(Dataset records begins)

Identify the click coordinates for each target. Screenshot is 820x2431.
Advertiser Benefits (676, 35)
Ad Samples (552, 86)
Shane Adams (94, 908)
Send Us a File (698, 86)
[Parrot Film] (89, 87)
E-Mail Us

(Dataset records ends)

Going line by line, set down the data above exactly as given.

■ **Output below**:
Identify the click coordinates for each target. Screenshot is 820x2431.
Advertiser Benefits (676, 35)
Ad Samples (552, 86)
Shane Adams (94, 908)
Send Us a File (698, 86)
[Parrot Film] (89, 87)
E-Mail Us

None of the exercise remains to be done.